Sin embargo, recuerda más a una mezcla mal conseguida de otras peliculas que le dan mil vueltas. El ritmo está conseguido y la atmósfera tenembrosa y enigmática se consigue, al menos a ratos. El problema es cuando la trama va avanzando y uno ya ve por dónde van los tiros. Tal vez no aciertes en todas las suposiciones, pero no hay ningún giro inesperado que te haga pensar que estás ante una cinta original.

El problema es que, y aviso que quizás esto puede ser un pequeño spoiler para aquellos que quieran verla, a pesar de no utilizar el mismo mecanismo, la cinta recuerda demasiado a Fallen, protagonizada por Denzel Washington. En la cinta de Gregory Hoblit el espectador sabía desde un buen principio a lo que se enfrentaba (un demonio capaz de saltar de un cuerpo muerto a uno vivo en pocos segundos) pero eso no le restaba emoción al thriller ni al final. En cambio, en La sombra de los otros, aunque uno no sabe a lo que se enfrenta hasta el final, la tensión no se mantiene durante todo el film.

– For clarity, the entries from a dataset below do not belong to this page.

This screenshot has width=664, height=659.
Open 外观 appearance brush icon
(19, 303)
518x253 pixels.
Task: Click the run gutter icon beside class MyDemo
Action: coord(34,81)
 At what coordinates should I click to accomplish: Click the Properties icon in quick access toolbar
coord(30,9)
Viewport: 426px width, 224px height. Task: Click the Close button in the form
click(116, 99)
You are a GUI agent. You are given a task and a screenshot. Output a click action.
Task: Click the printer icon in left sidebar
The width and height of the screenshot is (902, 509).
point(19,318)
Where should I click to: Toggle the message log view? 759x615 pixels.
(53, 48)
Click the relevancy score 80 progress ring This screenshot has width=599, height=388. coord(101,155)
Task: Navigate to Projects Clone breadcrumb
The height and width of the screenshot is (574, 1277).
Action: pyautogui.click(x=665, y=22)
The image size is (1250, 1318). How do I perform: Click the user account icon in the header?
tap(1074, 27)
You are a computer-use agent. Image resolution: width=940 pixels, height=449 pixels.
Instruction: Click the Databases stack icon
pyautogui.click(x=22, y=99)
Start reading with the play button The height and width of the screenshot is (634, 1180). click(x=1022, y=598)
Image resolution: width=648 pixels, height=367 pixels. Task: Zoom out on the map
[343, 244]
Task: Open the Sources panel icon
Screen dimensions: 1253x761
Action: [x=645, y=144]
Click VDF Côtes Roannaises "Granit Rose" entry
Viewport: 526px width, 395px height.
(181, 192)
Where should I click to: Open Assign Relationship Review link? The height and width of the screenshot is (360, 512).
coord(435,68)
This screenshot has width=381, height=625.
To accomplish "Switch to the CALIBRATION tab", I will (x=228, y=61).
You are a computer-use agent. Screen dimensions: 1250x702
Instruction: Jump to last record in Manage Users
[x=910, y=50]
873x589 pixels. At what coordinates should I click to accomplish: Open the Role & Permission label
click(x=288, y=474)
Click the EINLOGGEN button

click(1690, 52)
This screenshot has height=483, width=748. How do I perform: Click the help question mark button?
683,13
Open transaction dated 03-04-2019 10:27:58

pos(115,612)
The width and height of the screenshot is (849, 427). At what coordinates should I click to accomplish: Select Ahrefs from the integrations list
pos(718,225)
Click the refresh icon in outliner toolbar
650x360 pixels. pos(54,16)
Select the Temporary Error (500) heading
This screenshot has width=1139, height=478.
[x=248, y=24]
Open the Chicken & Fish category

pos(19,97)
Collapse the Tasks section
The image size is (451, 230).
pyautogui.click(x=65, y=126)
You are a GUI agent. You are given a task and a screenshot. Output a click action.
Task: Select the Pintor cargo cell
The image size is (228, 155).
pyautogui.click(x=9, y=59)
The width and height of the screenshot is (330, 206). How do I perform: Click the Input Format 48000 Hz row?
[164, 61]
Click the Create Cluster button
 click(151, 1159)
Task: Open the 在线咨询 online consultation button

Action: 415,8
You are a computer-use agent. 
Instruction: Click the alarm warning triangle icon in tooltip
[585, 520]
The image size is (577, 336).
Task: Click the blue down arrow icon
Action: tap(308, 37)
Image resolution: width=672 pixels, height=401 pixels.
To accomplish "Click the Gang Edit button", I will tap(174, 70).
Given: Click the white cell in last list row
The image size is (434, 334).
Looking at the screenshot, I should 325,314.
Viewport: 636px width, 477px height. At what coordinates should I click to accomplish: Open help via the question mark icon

A su favor debo decir que ambos actores no lo hacen mal. Rhys Meyers consigue transmitir esa frialdad inquietante y terrorífica que tan bien ha demostrado en otras ocasiones y Julianne Moore parece algo más activa que en otras cintas. ¿Recomendable? Es una manera de pasar una tarde entretenida, pero no es una película que deje huella.